● What you have to do
Take each line from the entries that holds "panel" and copy it out.

● Raw data
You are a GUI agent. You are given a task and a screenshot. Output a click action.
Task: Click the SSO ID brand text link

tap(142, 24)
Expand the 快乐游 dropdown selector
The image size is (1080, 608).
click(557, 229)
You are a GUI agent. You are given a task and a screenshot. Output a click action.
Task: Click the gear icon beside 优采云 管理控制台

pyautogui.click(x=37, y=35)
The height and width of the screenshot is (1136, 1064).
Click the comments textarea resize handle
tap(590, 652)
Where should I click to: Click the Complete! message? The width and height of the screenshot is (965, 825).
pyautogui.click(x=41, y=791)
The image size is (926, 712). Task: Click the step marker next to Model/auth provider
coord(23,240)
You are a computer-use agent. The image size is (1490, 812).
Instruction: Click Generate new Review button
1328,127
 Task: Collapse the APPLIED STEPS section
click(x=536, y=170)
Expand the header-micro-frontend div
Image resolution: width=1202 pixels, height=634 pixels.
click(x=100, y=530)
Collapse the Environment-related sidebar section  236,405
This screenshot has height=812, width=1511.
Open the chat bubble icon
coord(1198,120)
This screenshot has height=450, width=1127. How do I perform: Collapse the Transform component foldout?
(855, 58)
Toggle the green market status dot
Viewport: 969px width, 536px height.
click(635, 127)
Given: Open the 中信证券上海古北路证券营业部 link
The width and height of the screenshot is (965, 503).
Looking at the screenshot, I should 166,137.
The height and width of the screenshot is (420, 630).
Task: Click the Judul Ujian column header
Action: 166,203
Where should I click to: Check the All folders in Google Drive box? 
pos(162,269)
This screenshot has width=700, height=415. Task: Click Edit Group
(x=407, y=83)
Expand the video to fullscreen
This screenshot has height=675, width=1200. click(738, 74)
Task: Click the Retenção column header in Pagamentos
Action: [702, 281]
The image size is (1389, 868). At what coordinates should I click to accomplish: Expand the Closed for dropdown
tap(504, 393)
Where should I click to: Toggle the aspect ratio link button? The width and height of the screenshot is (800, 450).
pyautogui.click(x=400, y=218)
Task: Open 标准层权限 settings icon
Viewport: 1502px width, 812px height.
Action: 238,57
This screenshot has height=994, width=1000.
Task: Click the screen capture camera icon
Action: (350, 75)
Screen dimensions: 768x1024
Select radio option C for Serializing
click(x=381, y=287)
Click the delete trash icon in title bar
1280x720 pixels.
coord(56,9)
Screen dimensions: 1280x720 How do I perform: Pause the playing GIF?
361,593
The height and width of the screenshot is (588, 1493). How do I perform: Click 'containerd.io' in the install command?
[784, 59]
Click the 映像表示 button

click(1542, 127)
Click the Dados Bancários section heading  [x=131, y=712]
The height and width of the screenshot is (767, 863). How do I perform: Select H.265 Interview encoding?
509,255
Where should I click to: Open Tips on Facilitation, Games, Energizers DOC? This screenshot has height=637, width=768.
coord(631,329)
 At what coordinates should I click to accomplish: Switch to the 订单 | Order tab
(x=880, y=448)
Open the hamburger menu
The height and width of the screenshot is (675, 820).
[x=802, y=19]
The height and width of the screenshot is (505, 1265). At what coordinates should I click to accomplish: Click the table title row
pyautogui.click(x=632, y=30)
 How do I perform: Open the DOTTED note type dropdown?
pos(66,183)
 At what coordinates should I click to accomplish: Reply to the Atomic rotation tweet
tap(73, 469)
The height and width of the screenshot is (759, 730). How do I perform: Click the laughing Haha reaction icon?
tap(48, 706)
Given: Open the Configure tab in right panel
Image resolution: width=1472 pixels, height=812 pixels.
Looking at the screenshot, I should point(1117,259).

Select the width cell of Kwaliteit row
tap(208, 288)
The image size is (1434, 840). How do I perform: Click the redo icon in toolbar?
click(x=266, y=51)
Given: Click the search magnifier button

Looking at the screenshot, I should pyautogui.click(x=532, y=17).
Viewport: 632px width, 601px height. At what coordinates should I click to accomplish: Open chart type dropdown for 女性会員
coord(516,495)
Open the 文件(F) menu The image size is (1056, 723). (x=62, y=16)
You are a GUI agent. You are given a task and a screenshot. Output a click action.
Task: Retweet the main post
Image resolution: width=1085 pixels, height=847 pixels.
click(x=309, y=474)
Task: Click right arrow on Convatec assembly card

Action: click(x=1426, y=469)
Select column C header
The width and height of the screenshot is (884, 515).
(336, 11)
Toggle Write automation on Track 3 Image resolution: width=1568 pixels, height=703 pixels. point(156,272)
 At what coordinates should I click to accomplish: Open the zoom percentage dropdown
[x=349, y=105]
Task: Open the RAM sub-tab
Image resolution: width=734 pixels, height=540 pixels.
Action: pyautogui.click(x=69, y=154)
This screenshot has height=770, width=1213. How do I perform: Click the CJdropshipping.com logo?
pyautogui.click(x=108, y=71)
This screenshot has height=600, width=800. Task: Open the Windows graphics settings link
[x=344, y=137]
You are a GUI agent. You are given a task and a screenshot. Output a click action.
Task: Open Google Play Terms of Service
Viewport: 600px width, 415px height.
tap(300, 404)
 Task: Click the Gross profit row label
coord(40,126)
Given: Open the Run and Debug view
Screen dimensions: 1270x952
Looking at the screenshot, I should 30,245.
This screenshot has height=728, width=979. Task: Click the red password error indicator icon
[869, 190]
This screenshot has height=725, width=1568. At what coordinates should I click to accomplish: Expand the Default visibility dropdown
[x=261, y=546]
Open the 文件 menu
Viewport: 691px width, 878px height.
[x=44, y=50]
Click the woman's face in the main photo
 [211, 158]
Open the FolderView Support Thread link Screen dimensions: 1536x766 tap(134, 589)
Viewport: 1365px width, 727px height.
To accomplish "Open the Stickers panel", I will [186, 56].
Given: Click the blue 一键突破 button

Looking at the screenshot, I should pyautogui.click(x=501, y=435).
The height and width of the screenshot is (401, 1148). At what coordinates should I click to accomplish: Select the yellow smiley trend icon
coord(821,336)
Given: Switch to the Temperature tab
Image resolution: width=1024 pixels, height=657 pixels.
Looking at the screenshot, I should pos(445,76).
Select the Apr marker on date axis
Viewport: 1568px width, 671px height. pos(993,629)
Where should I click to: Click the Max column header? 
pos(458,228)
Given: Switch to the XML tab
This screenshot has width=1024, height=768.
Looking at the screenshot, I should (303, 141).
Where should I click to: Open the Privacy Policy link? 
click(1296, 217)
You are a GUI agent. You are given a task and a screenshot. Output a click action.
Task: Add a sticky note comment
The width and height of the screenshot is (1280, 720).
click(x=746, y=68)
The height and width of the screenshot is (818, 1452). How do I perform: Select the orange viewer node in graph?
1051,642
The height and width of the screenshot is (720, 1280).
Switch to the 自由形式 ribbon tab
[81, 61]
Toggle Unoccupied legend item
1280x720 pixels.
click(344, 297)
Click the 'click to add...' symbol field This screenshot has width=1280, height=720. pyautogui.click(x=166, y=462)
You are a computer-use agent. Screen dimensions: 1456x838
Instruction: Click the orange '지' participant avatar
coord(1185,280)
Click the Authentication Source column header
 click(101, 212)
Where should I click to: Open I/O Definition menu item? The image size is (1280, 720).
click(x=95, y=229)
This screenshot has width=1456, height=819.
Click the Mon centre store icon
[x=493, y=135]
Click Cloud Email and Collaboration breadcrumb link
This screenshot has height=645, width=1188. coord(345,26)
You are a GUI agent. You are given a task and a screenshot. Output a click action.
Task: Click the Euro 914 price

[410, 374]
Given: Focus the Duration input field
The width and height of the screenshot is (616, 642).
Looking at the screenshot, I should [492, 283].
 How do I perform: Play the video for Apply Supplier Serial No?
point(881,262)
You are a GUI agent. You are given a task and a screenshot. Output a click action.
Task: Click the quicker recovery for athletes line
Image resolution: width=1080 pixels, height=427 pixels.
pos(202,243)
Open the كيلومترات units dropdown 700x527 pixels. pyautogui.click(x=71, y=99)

● Answer box
Given: Open the Configure tab in right panel
To accomplish "Open the Stickers panel", I will [186, 56].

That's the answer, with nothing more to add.